# Expat areas in Paphos



## PaulStewart (Jun 23, 2013)

Been thinking of moving to Paphos and I find this forum a great source of information. 

Can someone tell me which of the areas in Paphos are popular with expats, mainly Brits? I think I just dont want to end up in an area with only locals living where I cannot speak the language.

So please let me know how it is over there.


----------



## Veronica (Apr 5, 2008)

Hi Paul, welcome to the forum.
You will find that unless you are in one of the more remote hill villages there are expats almost everywhere. Of course some places have more expats than others, for example, Peyia and Tala are both very popular with Brits. 
Places such as Chloraka, Trimithousa, Emba, Kissonerga all also have quite a lot of Brits as do some of the villages to the East of Paphos such as Mandria, Timi, Anarita etc.


----------



## PaulStewart (Jun 23, 2013)

Thanks a lot for your help!


----------



## Geraldine (Jan 3, 2009)

PaulStewart said:


> Been thinking of moving to Paphos and I find this forum a great source of information.
> 
> Can someone tell me which of the areas in Paphos are popular with expats, mainly Brits? I think I just dont want to end up in an area with only locals living where I cannot speak the language.
> 
> So please let me know how it is over there.


On the plus side, you would soon learn the language in a small village, it has lots of benefits in other ways too, I have found, but it is personal choice.


----------



## Rema (Aug 12, 2012)

I don't think it makes much difference where you go, it's really personal preference as to location thats important as you will meet English speaking people in most places.
We live in Tsada (8km from Paphos) its a quiet village - just 1 taverna - but there are plenty of Brits around even here. 
I prefer Tsada as its a little elevated so we get wonderful cooling breezes in the summer together with great views over Paphos even if it is a little colder in winter.

Richard/Rema


----------



## PatandDave (Jul 15, 2012)

We are in Upper Peyia, which is known as little Britain! We are as high up the mountain as you can get, we have the most amazing view to the front and just the mountain goats behind! We are just 2 mins from the village, where the bars are full, 24/7!? (Not our cup of tea) and 10 mins from the coast of Coral Bay, if we want it! ...every expat has come here for their own reason and that should not be questioned, we can ask advise and except others advise. Dave and I have very different outlooks, he is quiet, reserved and keeps himself to himself, and I am bubbly, love meeting new people and would talk for Wales! Dave wants the quiet life, I want to meet and talk? ...it's a case of compromise?!


----------



## mike5111 (Oct 13, 2012)

Was that your way of saying your gobby pat hahahaa


----------

§ Recorded data:

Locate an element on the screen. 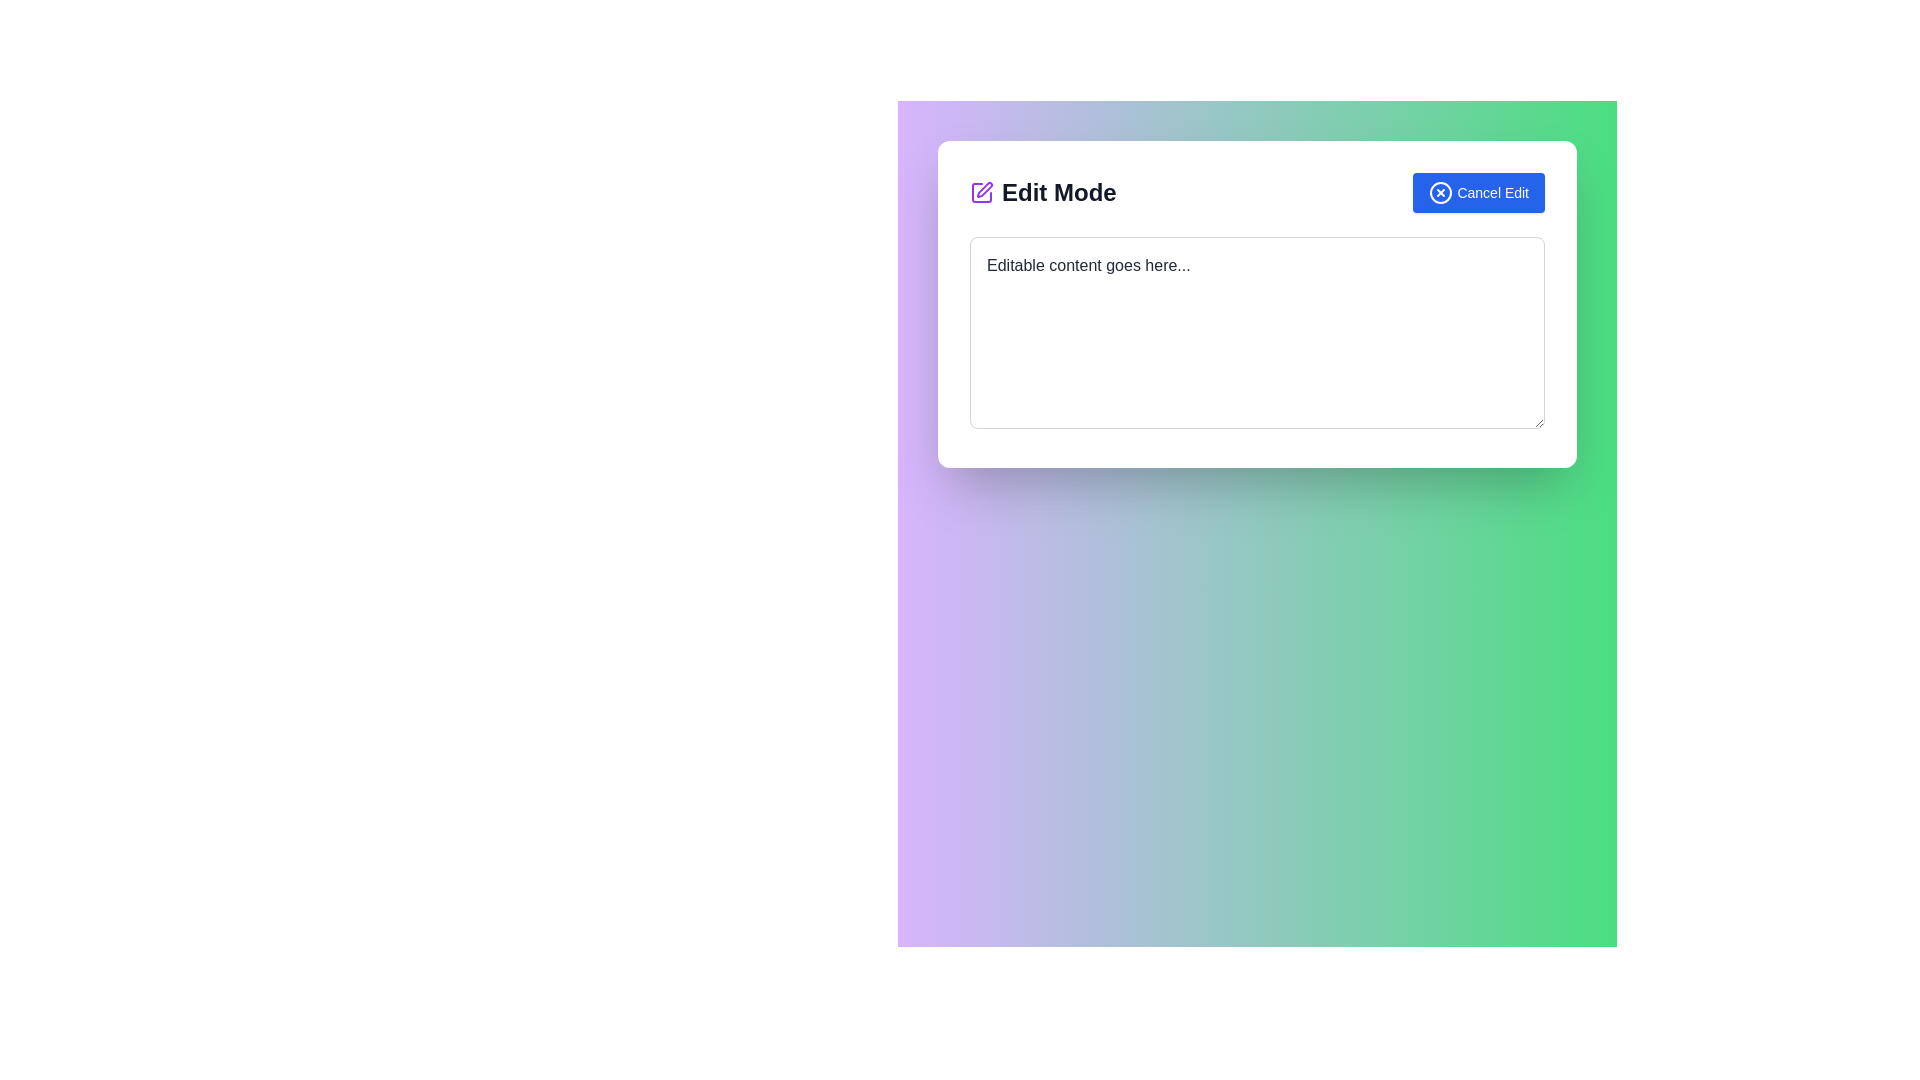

§ Set task: Extract from the Paphos expat thread the passage from "## Rema (Aug" up to and including "in most places.", keeping every word unchanged. Work from the Paphos expat thread alone and set the data aside.

§ Problem solution:
## Rema (Aug 12, 2012)

I don't think it makes much difference where you go, it's really personal preference as to location thats important as you will meet English speaking people in most places.